Monday, Jul. 28, 1930

Pouch

The crash most dreaded by airmail men is the one that ends in fire. Unless the pilot can extricate the bags from the flames, the mail is surely lost, there being no perfected means of dumping the bags in flight in an emergency.* Post Office officials eyed with interest an experiment begun last week by National Air Transport and Railway Express Agency, with a fireproof and heat-proof cargo pouch developed by Johns-Manville Corp. This new bag was said to withstand a fire hot enough to melt sheet-metal and fuse pipes, without allowing even the sealing wax on letters inside to soften.

N. A. T. will use the pouch for valuable express shipments. One drawback to adoption of the bag by the Post Office is its weight--20 Ib. as compared to the present 6-lb. type.

Navy Year

Proud and happy was the Navy to announce last week that during the fiscal year 1930 its planes & pilots flew 260,000 hr., an increase of 57,000 hr. over the year before. Flying hours per fatality were 14,500, compared to 6,773 hr in 1929. Miles flown per fatality in 1930 were 1,015,000.

One of the Navy's first accidents in fiscal 1931 occurred last week at Philadelphia--a freak crackup. Three flyers took off in a Martin bomber for parachute tests, with 200-lb. dummies secured in the bomb rack beneath the fuselage. About 100 ft. aloft, the parachute of one of the dummies worked loose, streamed aloft, was jerked full open by the wind. Down snapped the nose of the plane as if an anchor had suddenly been dropped. The short dive wrecked the ship, set it afire, seriously injured Lieut. Commander Oscar W. Erickson and his two assistants.

Crashes of the Week

While scheduled U. S. civil aircraft flew 720,000 mi. last week without serious mishap, three flights on the stunters' fringe of commercial aviation ended disastrously.

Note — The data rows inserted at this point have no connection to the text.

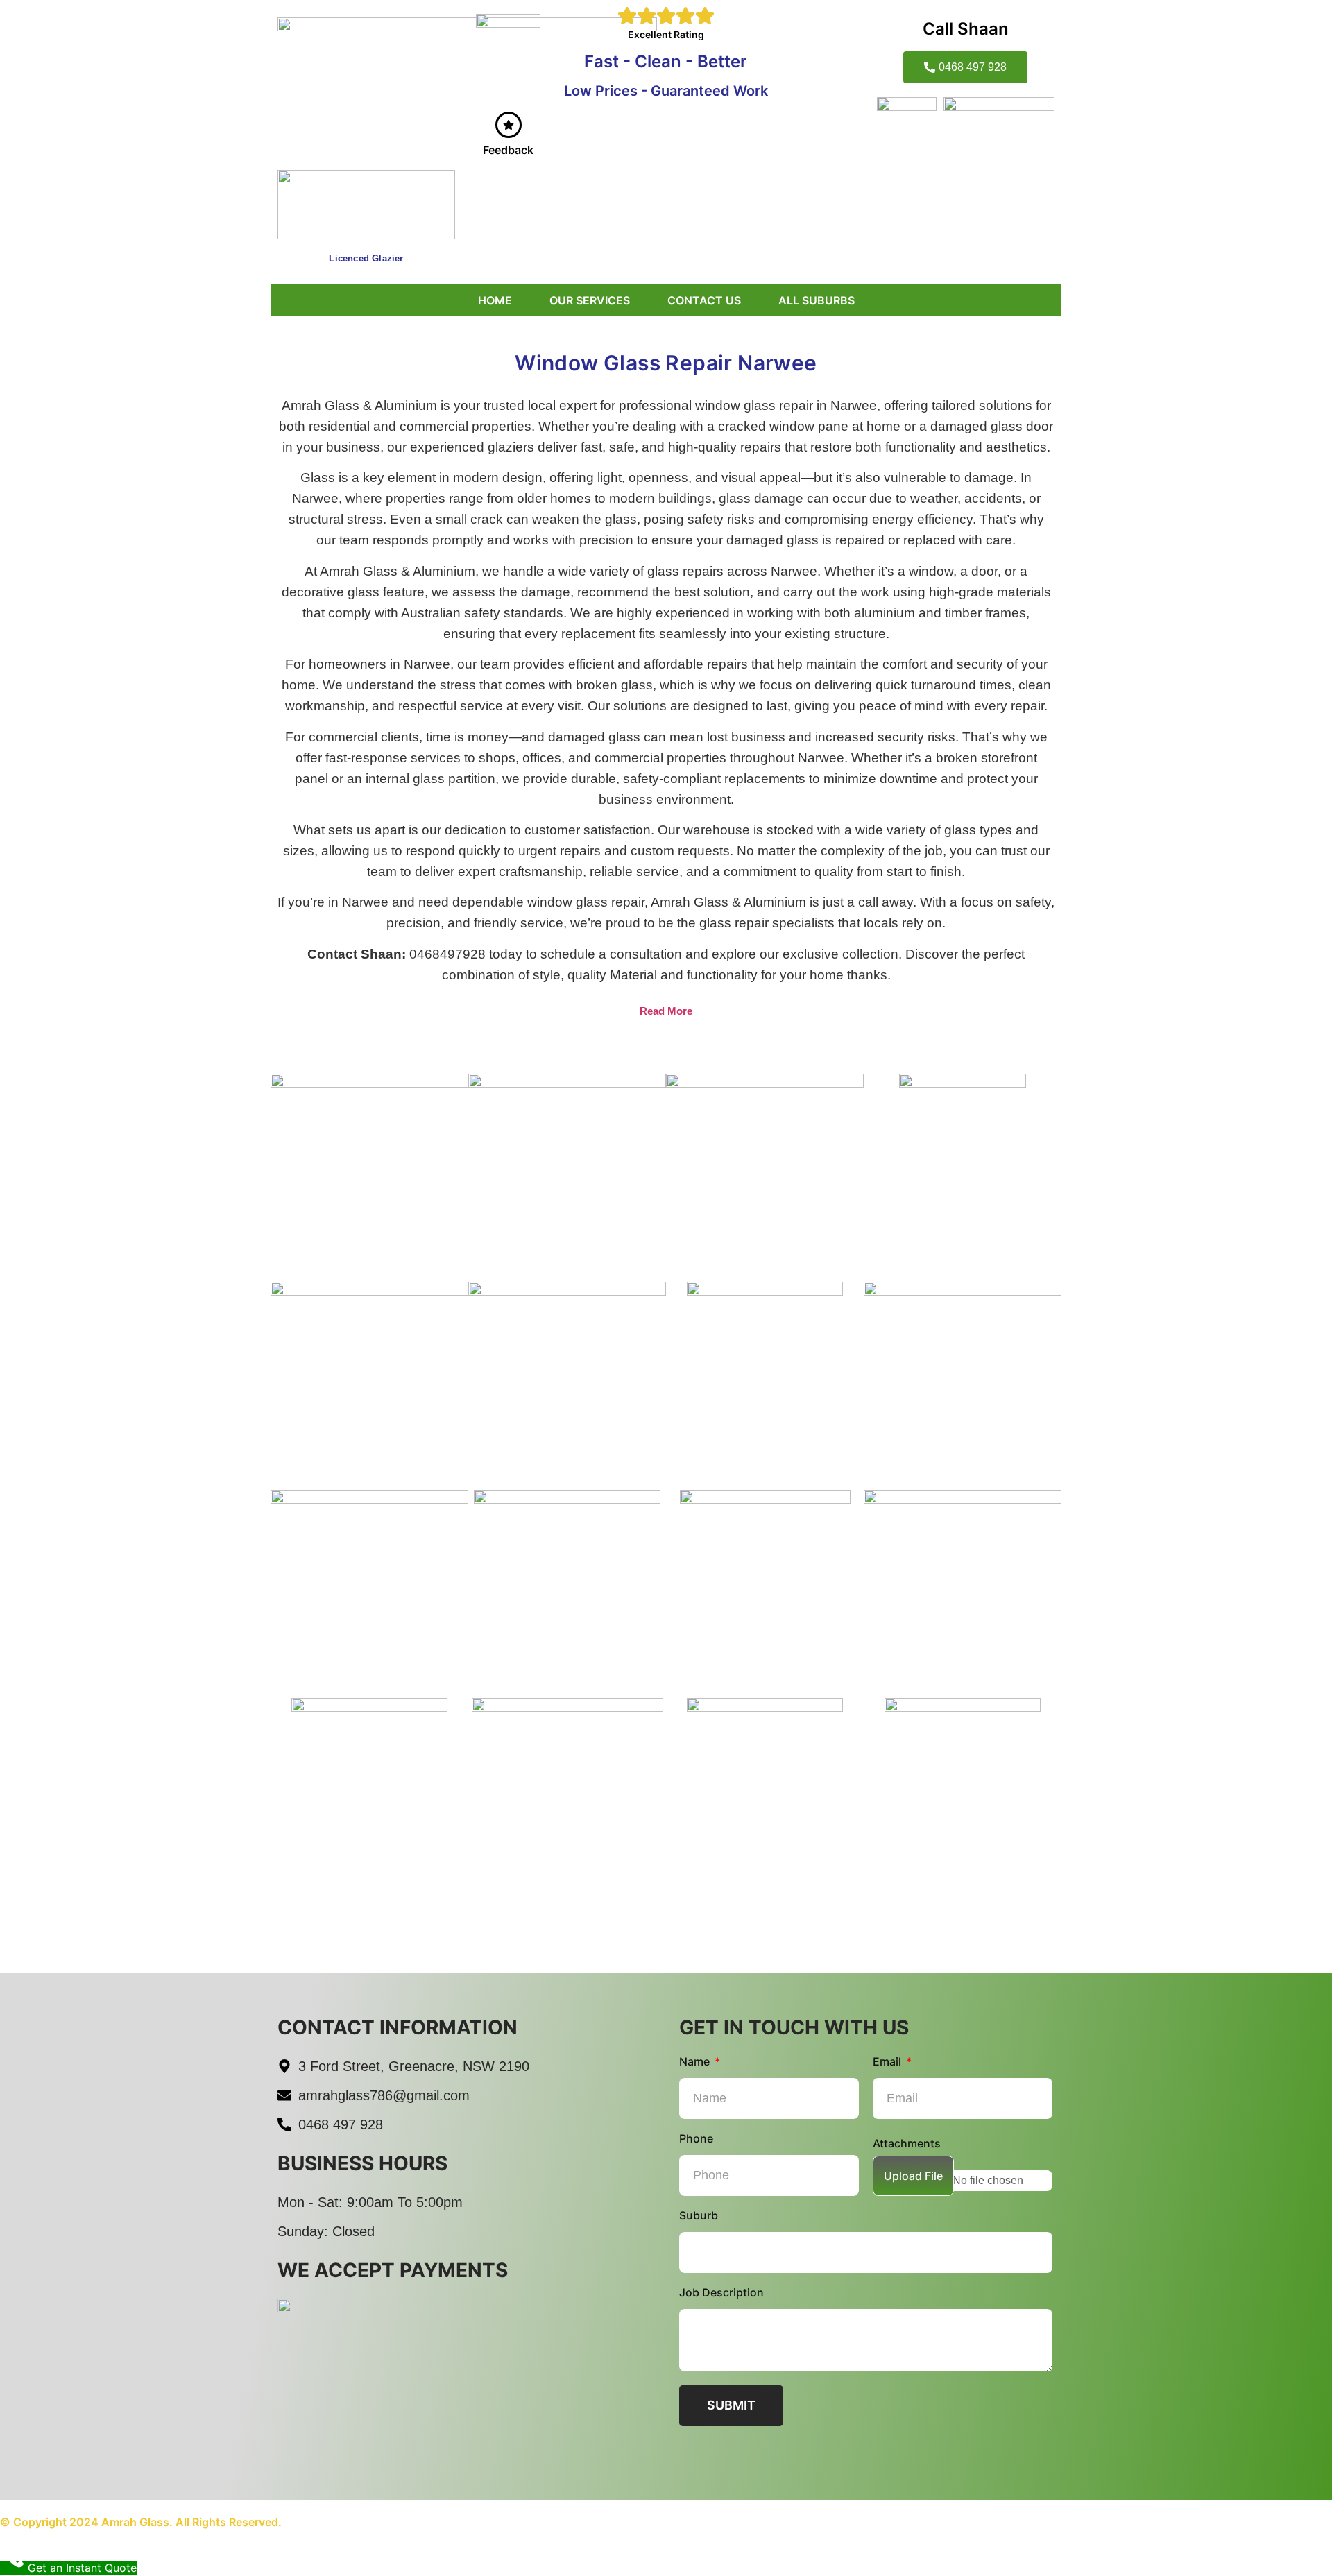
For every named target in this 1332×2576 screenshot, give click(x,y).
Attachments (907, 2144)
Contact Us (704, 300)
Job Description (721, 2293)
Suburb (698, 2216)
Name (695, 2062)
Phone (696, 2139)
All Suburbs (816, 300)
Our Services (589, 300)
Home (495, 300)
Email (888, 2062)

Goodwill Tour. In the course of a tour of 100 smalltown Exchange Clubs, to demonstrate the dependability of aviation for passenger travel, Frank Goldsborough, 19, son of the late Brice Goldsborough,* took off from Cleveland for Keene, N. H. In the Green Mountains, he plowed into a peasoup fog. Unable to climb over it, he dove his Fleet biplane to 2,000 ft., crashed into the treetops near Bennington, Vt. Painfully injured. Goldsborough's companion, Donald Mockler, publicity-man for Richfield Oil Corp. tried to lift the wreckage that pinned Goldsborough, then stumbled through forest and swamp for five hours to summon help. Twelve hours later searchers located the plane, extricated Goldsborough. They carried him eight miles to Bennington where he died next day--his 20th birthday.

Barnstormer. Roy ("Jack Dare") Ahearn, famed barnstormer, parachute jumper and stuntflyer, head of the Red Wing Flying Circus, took a French Albert parasol monoplane aloft over Teterboro, N. J. At 4,000 ft. he dove the tiny craft in an attempted outside loop. The plane's 40-h. p. motor would not pull out of it. Four times Pilot Ahearn climbed slowly back to make another try. On the final attempt he threw the throttle open, held the plane's nose down longer than before. The wing tore loose, fluttered away. Un- checked, the fuselage bored down into the earth, instantly killed Stunt Pilot Ahearn.

Toothpaste. Since early this year, Kolynos Co. of New Haven, Conn, (which annually hands out thousands of little yellow tubes of toothpaste at Yale football games) fondled the idea of stimulating its South American trade with a publicity flight. The Stinson monoplane K, it was planned, would fly nonstop 9,000 mi. to Buenos Aires, refueling in the air en route. After weeks of persistent misadventure, the K took off from New Haven two months ago, landed the same day at Roosevelt Field, N. Y. where the crew of three angrily disbanded. Last week Pilots Garland Peed, Randy Enslow and Jimmy Garrigan took the K off from Roosevelt, refuelled over the field, headed for Havana. Soon they encountered sticky fog, lost their bearings, groped for eight blind hours until the K's fuel supply ran out. Then, without the vaguest idea where they were, they took to their parachutes, alighted near the wreck of the K,15 mi. from Monroe, Ga.

*In the past year, 4,665 Ib. of air mail were destroyed by fire, while 7,715,587 Ib. were safely transported.

*Goldsborough, expert of Pioneer Instrument Co., was navigator aboard Mrs. Frances Grayson's amphibian Dawn which was lost between Roosevelt Field and Harbor Grace, N. F. in December 1927. The plane was to have attempted a flight to Denmark. Frank Goldsborough qualified for his pilot's license last November, established a junior record for transcontinental flight two months ago (TIME, May 12).